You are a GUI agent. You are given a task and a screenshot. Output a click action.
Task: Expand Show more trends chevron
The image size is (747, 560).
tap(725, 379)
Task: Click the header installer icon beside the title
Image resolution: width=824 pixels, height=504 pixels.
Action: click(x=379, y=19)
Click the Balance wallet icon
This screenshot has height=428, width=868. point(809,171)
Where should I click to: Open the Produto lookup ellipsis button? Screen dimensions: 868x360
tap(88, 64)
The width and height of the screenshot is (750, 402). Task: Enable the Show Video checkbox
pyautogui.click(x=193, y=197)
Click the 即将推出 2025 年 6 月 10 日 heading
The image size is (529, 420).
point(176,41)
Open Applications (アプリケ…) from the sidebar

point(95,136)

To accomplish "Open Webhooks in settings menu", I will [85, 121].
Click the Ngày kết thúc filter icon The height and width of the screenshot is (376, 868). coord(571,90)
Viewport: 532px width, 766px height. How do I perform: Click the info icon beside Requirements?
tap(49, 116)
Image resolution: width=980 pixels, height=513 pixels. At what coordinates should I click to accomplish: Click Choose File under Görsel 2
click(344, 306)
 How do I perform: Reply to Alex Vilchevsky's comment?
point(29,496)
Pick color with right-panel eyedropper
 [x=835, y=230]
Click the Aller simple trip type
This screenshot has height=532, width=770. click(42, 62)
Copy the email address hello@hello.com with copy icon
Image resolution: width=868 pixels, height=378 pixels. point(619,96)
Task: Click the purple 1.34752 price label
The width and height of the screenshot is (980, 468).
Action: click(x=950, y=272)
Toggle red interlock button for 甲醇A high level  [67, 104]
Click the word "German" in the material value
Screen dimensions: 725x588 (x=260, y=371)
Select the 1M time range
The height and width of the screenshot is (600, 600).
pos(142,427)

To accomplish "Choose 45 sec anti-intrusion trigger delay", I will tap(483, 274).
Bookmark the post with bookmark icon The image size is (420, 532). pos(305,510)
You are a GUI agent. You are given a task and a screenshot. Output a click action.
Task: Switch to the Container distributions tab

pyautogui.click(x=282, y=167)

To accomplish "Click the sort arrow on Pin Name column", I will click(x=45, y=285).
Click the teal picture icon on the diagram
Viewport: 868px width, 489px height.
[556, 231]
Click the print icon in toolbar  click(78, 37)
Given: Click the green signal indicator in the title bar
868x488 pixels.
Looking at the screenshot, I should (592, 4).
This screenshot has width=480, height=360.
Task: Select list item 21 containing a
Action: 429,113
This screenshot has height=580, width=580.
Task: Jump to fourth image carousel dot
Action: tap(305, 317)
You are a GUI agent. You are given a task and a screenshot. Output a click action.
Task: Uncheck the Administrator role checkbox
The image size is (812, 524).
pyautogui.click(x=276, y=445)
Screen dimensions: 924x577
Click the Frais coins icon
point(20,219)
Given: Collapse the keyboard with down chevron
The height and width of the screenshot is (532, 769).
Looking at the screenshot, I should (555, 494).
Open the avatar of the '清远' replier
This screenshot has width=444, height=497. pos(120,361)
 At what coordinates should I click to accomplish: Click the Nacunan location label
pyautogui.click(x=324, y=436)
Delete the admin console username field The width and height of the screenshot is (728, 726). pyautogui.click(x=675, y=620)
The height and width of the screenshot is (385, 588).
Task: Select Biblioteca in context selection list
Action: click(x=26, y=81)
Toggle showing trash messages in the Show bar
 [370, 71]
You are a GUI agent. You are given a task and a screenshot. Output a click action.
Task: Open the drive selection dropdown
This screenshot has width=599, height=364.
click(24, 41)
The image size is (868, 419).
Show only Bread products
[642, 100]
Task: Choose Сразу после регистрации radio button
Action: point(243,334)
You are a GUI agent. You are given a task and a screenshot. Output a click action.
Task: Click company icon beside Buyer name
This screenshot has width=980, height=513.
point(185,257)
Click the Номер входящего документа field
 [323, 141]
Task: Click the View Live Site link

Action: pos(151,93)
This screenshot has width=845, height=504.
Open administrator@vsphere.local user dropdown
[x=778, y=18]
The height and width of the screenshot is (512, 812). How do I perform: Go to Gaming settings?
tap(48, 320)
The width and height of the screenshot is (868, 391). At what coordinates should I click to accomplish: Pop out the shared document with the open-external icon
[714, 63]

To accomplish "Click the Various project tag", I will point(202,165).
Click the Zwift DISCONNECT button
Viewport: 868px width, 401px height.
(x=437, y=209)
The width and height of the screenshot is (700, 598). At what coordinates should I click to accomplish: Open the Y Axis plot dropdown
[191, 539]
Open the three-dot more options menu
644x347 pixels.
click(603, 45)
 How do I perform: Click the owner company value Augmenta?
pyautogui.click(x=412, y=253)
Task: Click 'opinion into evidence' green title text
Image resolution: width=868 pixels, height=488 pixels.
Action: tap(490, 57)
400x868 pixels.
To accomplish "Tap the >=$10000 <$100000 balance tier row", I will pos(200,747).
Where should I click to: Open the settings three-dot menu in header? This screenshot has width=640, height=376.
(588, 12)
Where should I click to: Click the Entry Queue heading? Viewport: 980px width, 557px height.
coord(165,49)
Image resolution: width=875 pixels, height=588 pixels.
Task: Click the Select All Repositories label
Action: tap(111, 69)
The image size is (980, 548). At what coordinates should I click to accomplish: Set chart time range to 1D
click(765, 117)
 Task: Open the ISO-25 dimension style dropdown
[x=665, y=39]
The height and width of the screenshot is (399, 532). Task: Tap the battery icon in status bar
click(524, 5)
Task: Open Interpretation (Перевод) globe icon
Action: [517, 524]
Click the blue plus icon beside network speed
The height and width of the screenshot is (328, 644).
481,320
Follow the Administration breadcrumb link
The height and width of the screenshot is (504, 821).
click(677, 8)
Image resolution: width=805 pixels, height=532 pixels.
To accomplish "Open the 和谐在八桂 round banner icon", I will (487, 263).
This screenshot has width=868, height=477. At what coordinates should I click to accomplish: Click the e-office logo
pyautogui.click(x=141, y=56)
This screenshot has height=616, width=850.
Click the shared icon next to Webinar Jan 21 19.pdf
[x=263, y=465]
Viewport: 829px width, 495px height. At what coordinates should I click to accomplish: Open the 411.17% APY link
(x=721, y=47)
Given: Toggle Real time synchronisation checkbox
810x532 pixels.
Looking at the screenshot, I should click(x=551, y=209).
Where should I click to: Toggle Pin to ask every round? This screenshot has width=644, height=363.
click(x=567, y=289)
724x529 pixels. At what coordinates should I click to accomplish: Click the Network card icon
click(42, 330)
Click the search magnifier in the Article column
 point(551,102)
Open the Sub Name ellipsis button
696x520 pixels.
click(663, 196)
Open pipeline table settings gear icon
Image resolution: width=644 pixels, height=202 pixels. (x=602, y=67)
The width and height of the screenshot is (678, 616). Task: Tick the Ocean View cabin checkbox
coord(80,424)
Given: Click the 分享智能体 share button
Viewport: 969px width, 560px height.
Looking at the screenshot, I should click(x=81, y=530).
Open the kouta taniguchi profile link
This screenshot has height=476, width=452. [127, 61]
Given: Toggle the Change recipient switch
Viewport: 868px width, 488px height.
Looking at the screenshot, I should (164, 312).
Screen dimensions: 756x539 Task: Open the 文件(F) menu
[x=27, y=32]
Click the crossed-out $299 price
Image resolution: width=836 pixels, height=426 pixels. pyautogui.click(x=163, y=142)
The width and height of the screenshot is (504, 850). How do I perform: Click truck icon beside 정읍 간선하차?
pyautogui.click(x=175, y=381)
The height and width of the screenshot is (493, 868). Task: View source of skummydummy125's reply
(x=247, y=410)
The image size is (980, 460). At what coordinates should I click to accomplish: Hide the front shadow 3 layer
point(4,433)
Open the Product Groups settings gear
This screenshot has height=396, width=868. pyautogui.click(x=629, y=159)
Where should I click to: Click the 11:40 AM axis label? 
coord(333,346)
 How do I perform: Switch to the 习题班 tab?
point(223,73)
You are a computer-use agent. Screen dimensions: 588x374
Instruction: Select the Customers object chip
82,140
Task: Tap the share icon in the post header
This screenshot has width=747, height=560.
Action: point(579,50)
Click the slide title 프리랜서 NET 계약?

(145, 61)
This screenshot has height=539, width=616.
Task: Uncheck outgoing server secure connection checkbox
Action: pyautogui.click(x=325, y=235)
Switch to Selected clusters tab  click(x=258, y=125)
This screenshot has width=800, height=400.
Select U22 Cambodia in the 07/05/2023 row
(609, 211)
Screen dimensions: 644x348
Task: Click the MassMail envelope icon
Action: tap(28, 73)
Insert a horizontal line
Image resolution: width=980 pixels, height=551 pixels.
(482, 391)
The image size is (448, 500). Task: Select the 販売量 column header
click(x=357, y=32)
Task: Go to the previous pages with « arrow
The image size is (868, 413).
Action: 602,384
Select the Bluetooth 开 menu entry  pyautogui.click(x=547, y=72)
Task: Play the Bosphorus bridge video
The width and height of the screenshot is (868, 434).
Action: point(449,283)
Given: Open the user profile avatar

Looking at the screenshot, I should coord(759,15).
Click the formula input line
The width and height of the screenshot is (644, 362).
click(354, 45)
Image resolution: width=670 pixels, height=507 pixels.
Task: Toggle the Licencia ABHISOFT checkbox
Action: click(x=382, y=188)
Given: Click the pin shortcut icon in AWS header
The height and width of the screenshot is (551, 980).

Work instruction
Select and copy every line from the records that includes the word "chevron".

Solution for this exercise
Task: Expand Show more trends chevron
Given: Collapse the keyboard with down chevron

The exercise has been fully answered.